Staying cool is very important when you are pregnant. For this reason, it's a good idea to dress in layers, which can be shed as you get warmer during your workout. Remember to drink plenty of fluids to keep your body's natural cooling system functioning properly. As a guideline, your urine should be almost clear if you are properly hydrated. As always, if you are feeling lightheaded, dizzy, short of breath or overly fatigued STOP. You and your baby's health are more important than completing a movement or series of movements in the T-Tapp program.

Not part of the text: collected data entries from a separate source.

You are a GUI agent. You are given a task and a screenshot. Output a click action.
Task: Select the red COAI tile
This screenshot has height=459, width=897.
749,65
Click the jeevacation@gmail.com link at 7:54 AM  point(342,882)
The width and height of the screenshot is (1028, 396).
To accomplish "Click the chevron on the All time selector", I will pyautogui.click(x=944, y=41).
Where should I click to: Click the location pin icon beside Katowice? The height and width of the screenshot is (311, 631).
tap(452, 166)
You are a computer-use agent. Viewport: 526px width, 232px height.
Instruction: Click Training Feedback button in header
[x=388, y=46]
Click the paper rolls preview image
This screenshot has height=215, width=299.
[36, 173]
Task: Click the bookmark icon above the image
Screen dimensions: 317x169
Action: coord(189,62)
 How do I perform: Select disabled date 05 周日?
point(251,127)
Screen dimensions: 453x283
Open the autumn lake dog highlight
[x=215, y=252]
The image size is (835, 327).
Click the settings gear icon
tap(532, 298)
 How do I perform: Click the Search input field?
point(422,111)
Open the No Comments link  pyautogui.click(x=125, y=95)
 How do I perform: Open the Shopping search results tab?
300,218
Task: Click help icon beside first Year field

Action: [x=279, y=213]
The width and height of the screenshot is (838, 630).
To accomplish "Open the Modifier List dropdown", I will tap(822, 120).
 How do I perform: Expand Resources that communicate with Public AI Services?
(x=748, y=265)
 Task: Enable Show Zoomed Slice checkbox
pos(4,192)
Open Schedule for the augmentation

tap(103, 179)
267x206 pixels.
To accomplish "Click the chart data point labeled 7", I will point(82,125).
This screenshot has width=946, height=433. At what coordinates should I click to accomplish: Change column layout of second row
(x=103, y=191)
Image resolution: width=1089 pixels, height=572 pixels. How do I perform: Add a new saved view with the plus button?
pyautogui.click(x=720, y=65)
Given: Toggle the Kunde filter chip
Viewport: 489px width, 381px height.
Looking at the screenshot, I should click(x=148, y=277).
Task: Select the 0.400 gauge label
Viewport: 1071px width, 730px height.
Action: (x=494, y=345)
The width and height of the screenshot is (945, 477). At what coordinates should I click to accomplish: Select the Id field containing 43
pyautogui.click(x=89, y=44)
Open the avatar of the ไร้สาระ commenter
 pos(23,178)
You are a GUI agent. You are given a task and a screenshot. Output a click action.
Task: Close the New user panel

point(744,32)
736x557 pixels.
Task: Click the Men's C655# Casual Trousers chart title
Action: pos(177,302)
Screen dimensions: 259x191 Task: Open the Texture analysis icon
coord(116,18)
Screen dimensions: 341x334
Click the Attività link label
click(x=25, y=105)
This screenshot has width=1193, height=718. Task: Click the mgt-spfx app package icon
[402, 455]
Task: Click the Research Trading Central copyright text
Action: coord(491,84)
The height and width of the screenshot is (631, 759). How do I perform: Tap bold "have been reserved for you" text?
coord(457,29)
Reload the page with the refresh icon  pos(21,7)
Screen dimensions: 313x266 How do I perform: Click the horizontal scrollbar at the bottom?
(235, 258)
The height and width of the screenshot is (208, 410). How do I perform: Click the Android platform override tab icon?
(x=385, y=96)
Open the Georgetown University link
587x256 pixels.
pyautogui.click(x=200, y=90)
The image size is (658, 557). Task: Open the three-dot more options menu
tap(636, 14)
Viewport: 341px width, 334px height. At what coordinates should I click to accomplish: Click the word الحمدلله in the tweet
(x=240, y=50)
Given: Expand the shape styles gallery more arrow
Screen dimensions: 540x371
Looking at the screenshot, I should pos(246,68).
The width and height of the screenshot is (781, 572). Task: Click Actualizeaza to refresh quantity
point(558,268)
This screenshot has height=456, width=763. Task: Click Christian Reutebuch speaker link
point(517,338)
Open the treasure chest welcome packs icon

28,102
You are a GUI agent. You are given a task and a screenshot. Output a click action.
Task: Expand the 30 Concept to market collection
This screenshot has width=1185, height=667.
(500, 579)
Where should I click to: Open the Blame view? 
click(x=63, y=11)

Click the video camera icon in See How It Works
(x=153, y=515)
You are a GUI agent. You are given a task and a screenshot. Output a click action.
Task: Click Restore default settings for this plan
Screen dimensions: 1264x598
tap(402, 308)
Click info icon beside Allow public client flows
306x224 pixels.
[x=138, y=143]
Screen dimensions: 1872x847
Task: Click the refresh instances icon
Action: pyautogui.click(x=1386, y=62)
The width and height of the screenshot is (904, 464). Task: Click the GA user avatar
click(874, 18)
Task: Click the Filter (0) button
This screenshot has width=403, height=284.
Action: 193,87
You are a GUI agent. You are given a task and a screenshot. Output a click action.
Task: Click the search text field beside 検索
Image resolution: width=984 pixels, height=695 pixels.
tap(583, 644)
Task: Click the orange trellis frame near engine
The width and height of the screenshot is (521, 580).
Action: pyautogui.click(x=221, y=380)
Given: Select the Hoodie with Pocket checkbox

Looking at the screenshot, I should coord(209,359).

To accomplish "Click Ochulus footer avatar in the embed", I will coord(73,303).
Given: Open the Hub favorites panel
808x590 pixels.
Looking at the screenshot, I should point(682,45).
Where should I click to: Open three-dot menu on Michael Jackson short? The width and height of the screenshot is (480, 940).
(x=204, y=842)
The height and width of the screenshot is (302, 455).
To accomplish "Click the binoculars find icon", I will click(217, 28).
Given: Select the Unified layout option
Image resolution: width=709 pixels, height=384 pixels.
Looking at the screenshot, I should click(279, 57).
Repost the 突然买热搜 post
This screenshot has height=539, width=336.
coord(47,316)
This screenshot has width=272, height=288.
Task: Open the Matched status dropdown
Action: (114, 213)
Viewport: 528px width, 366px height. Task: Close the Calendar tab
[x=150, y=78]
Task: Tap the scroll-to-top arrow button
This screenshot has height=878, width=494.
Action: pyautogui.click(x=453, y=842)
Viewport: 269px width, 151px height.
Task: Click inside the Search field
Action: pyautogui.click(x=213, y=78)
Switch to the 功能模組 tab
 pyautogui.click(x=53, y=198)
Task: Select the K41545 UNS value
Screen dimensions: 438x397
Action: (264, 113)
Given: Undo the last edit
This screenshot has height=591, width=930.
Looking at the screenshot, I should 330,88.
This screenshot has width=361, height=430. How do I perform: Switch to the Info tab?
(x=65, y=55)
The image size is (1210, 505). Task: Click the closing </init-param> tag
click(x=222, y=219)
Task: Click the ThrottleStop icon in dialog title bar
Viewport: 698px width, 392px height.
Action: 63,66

You might have heard stories from family members or friends about the dreaded stretch marks from pregnancy. Stretch marks are red, pink, or purple streaks in the skin, usually over the thighs, buttocks, abdomen and breasts. They are scars caused by the stretching of the skin and usually appear in the second half of pregnancy. They can start out as pink, reddish brown or dark brown streaks, depending on your skin color. We recommend the CRT body brushing technique and taking a warm bath in Dead Sea mineral salts twice a week, as this will help the skin repair itself and maintain elasticity. The water should be warm, not hot. While the water it's running, add 1/2 cup of Dead Sea mineral salts to it. For extra soothing of dry, itchy belly, add 7-10 drops of Skin Saver Body and 5-7 drop of Bulgarian Lavender Essential Oil to the Dead Sea mineral salt bath. Follow the bath with a application of Skin Saver Body, a proprietary blend of precious essential oils created for optimal skin elasticity.

Alfalfa is recommended to help with water retention and skin elasticity and is also excellent source of plant protein. When Teresa was living in Germany she learned from the homeopathic physicians how important it was to take alfalfa during pregnancy. It is highly recommended not only to prevent water retention but also to promote milk production and the retightening of the skin post delivery.

Continue using the B-12 spray, as it will help offset the fatigue that comes along with growing a new life.

Congratulations on choosing to improve the health and wellness of not just yourself, but of your new little one!